What kind of Shepherd leaves 99 sheep to search for one stray? Not a very sensible one. That is the basic meaning of today’s parables. God’s relationship with us is not sensible or reasonable. It is not based on calculation or deduction but simply love. That would be a powerful message in itself but Luke is too great an artist to leave it there, and in a few verses will show us much more about God’s love and how we can respond to it.
When he says “what man among you” he is speaking to a specific audience. The passage began with “tax collectors and sinners” seeking to hear Jesus but with the Pharisees and lawyers commented darkly but typically “This man welcomes sinners and eats with them.”
(e.g. The Son of Man came eating and drinking and you said, ‘Look, he is a glutton and a drunkard, a friend of tax collectors and sinners (Lk 7:34))
Jesus does not disagree with their assessment: tax collectors and pubic sinners actively seek him out and they are not among society’s finest. That is not an accident but an intentional part of his ministry.

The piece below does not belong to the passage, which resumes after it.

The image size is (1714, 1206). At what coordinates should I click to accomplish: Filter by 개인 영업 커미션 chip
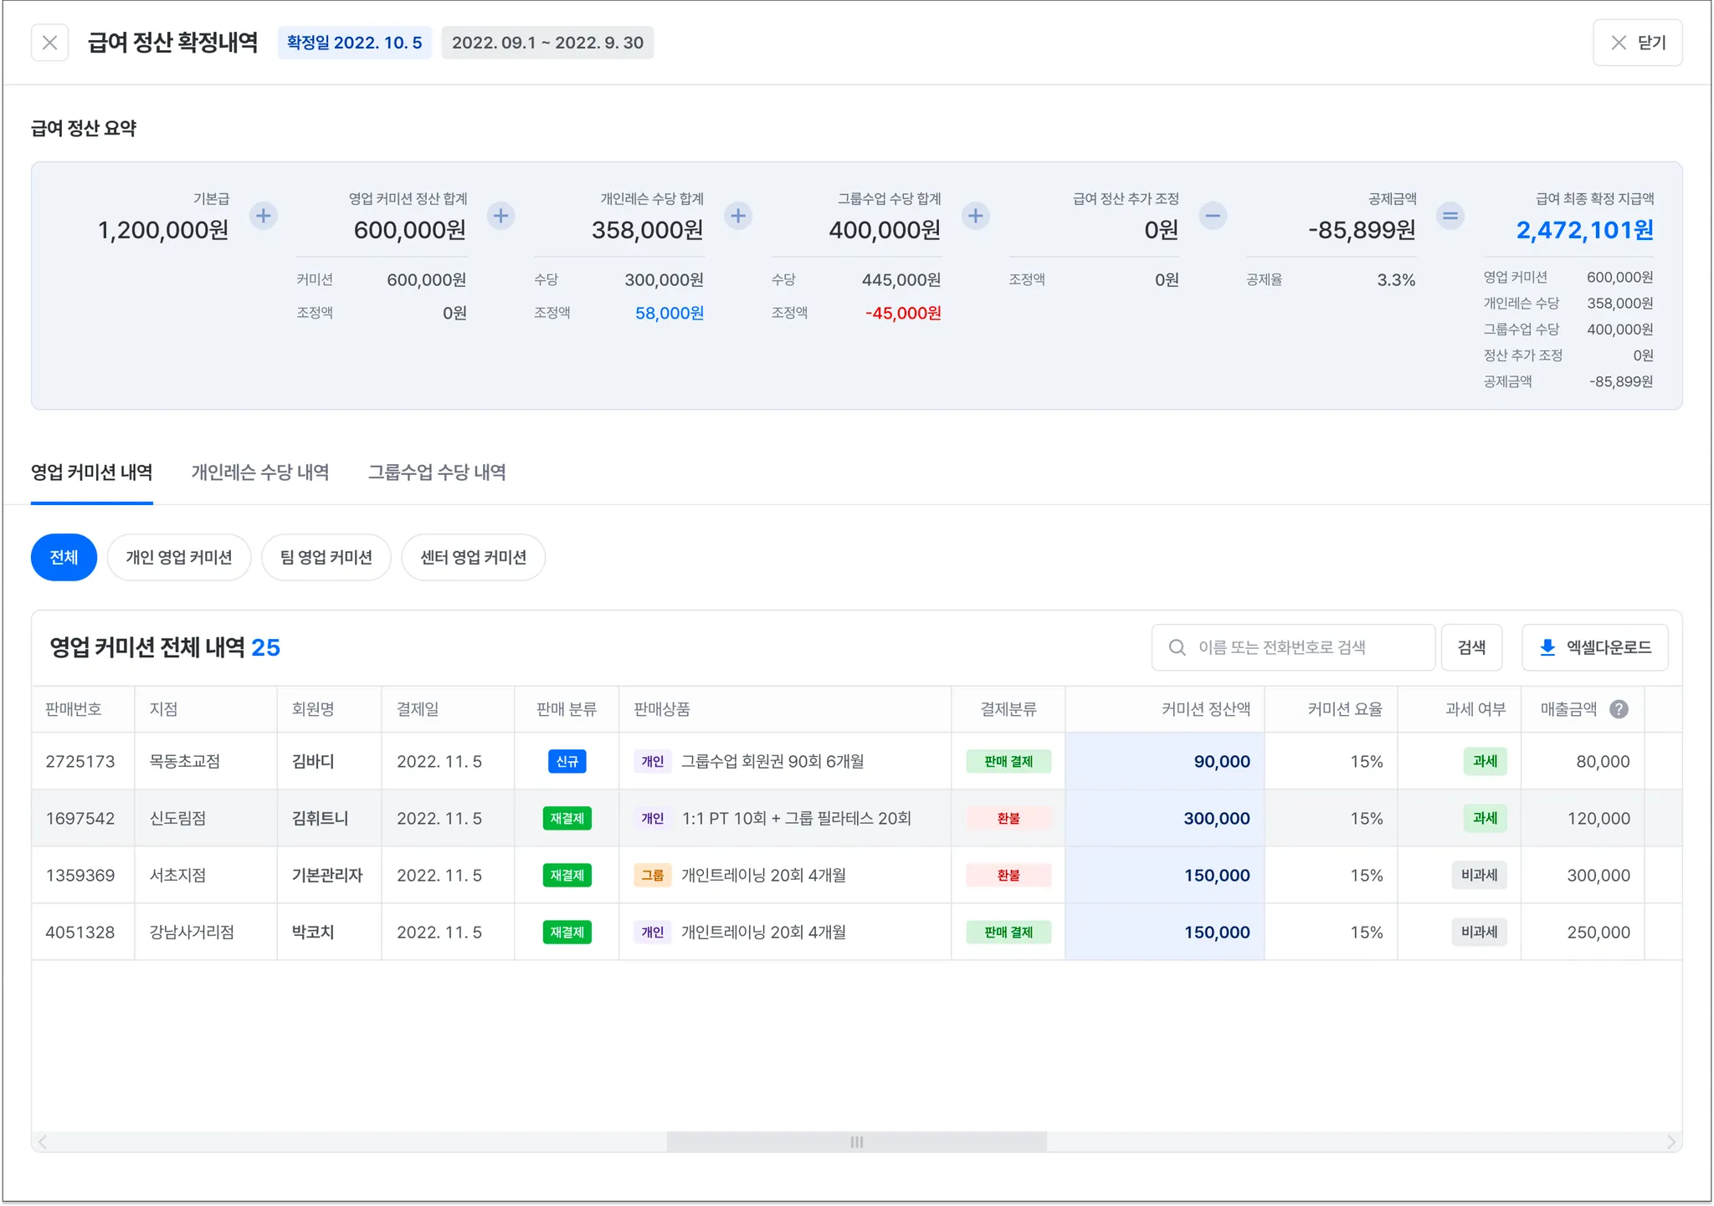click(x=179, y=558)
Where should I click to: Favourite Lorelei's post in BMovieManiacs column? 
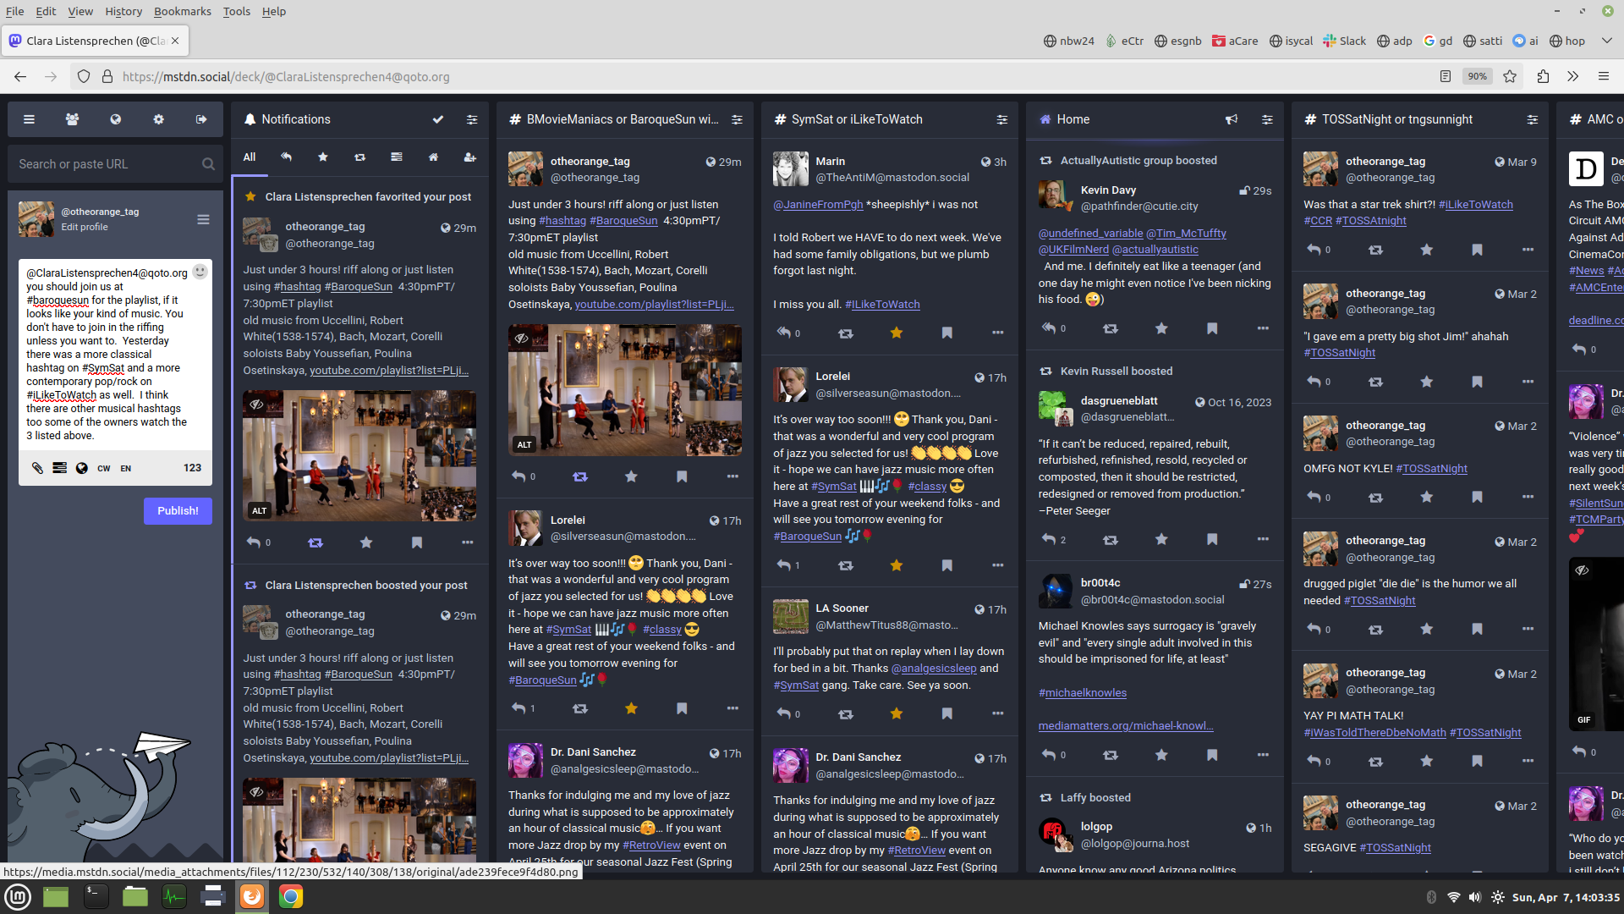(631, 708)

He has previously said: “Those who are healthy do not need a physician, but the sick do.32 I have not come to call the righteous to repentance but sinners.” Lk 5:31–32
The image of the shepherd is very common in the Old Testament and if Luke wishes to use references from it, he must narrow the field at the very beginning. Most of his readers and listeners would have been gentiles but participation in Luke’s community required that a member have a working knowledge of the Scriptures. This to them was the Old Testament. By beginning with “which one of YOU” would care for an individual sheep, he is calling attention to the book of Ezekiel which finds the leaders of the People “false shepherds” worthy of punishment.
Let us read the key sections:
4 You did not strengthen the weak nor heal the sick nor bind up the injured. You did not bring back the strayed nor seek the lost, but you lorded it over them harshly and brutally. Eze 34:4).
The lost I will seek out, the strayed I will bring back, the injured I will bind up, the sick I will heal (but the sleek and the strong I will destroy), shepherding them rightly Eze 34:16).
23 I will appoint one shepherd over them to pasture them, my servant David; he shall pasture them and be their shepherd (Eze 34:23).
Jesus today does exactly what Ezekiel defines as the work of a good shepherd. He has gone after the lost sheep and more than that he has rejoiced when he found it.
Note the last quote from Ezekiel, God will appoint David to be his shepherd. David here means the successor of David the Messiah and as we have seen for the last few weeks the sign of the presence of the Messiah is a “heavenly banquet” As we have also seen before Jesus enrages the Pharisees and other “righteous” that this banquet will include sinners and foreigners and not them. (Luke: 13: 27-30)
The pattern of loss, recovery, rejoicing is found in the next parable of the missing coin. It is centered on a woman in a domestic setting to show that this love is for everyone, everywhere at every time.
So much about God’s actions, what about our response?
This pattern is also found in the final parable in this section usually called the “Prodigal Son”. (Luke 15:11-32) It is so beloved and familiar that we may not hear its subtleties, so I opted not to read it in its entirety but wish to call your attention to seeming incidentals.
When the older son sees that his brother has returned, he is angry and goes outside to sulk. The father goes out to meet him and the son lashes out at him:
But when your son returns who swallowed up your property with prostitutes, for him you slaughter the fattened calf. (Luke 15:30)
Note he does not refer to his brother, even to say my useless or good for nothing brother but “your son”
The fathers reply however is “But now we must celebrate and rejoice, because your brother was dead and has come to life again; he was lost and has been found.’(Luke 15:32)
He refers to the other as your brother.
Remember as well, the greeting of the younger son to the Father:
Father, I have sinned against heaven and against you; I no longer deserve to be called your son (Luke 15:19)
And the Father’s response was to organize a feast: “because this son of mine was dead, and has come to life again; he was lost, and has been found” (Luke 15:24)
We can’t lose God’s love; we can never be worthy of it and can betray it both as an obvious sinner like the younger son or like the Pharisaical older one.
We are human not because we are a flesh-based calculator or that we can communicate complex ideas but because we have a relationship with God. We are always his sons and daughters which makes us always brothers and sisters.
Our relationship with God frees us from being ultimately defined by any socially imposed identity. When we relate to each other as brothers and sisters through Jesus we affirm that God given dignity. So, we must ask: Who will I dignify with this freedom today?